Calculating dependencies... done!

>>> Emerging (1 of 1) x11-drivers/nvidia-drivers-1.0.9746 to /

 * NVIDIA-Linux-x86-1.0-9746-pkg0.run MD5 ;-) ...                                                        [ ok ]

 * NVIDIA-Linux-x86-1.0-9746-pkg0.run RMD160 ;-) ...                                                     [ ok ]

 * NVIDIA-Linux-x86-1.0-9746-pkg0.run SHA1 ;-) ...                                                       [ ok ]

 * NVIDIA-Linux-x86-1.0-9746-pkg0.run SHA256 ;-) ...                                                     [ ok ]

 * NVIDIA-Linux-x86-1.0-9746-pkg0.run size ;-) ...                                                       [ ok ]

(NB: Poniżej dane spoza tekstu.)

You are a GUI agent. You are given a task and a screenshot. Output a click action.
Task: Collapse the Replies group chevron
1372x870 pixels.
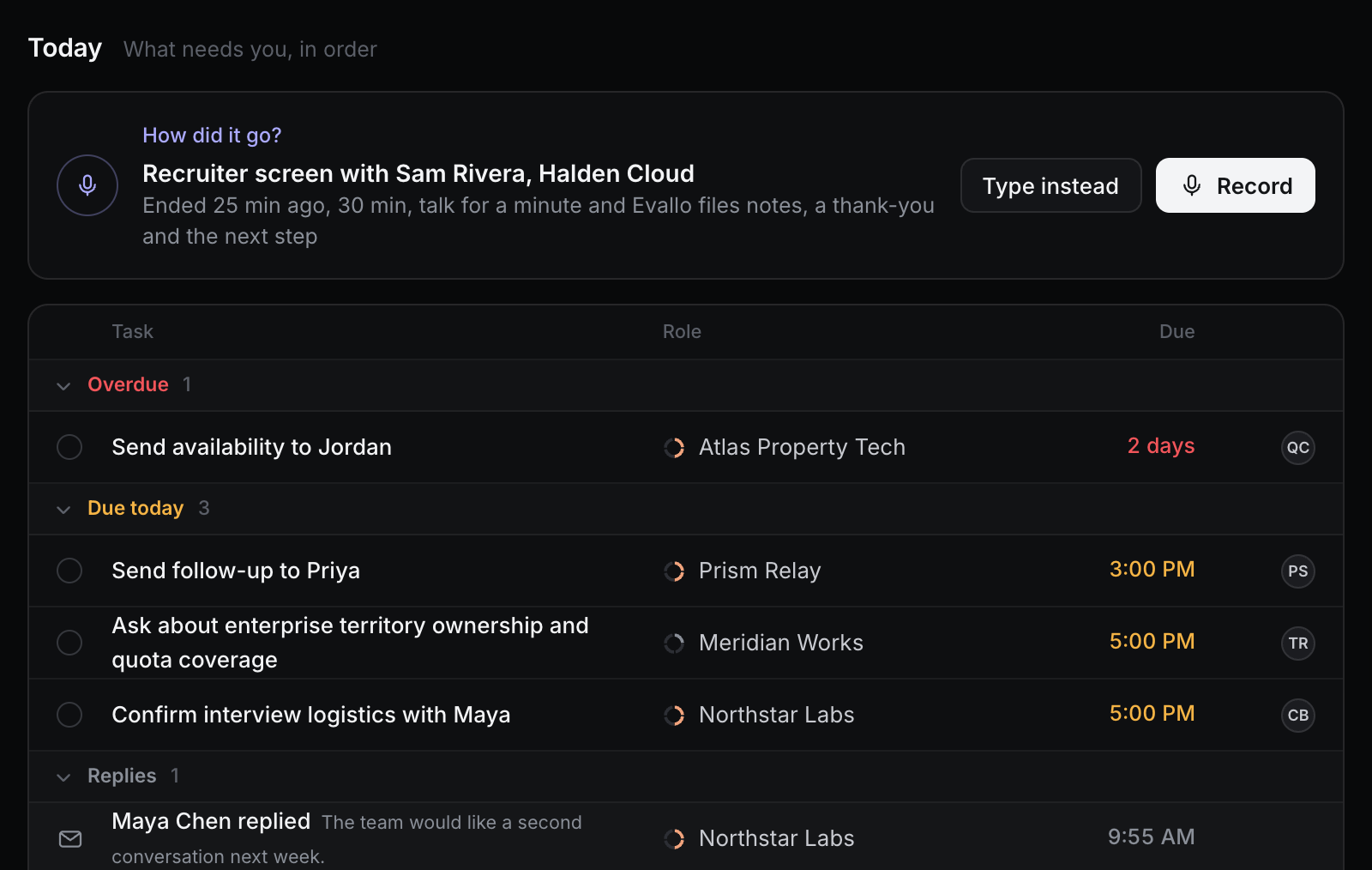[x=63, y=776]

 * checking ebuild checksums ;-) ...                                                                     [ ok ]

 * checking auxfile checksums ;-) ...                                                                    [ ok ]

 * checking miscfile checksums ;-) ...                                                                   [ ok ]

 * checking NVIDIA-Linux-x86-1.0-9746-pkg0.run ;-) ...                                                   [ ok ]

 * Determining the location of the kernel source code

 * Found kernel source directory:

 *     /usr/src/linux

 * Found sources for kernel version:

 *     2.6.20-gentoo

 * Checking for MTRR support ...                                                                         [ ok ]

>>> Unpacking source...

Creating directory NVIDIA-Linux-x86-1.0-9746-pkg0

Verifying archive integrity... OK

Uncompressing NVIDIA Accelerated Graphics Driver for Linux-x86 1.0-9746...............................................................................................................................

 * Applying NVIDIA_glx-defines.patch ...                                                                 [ ok ]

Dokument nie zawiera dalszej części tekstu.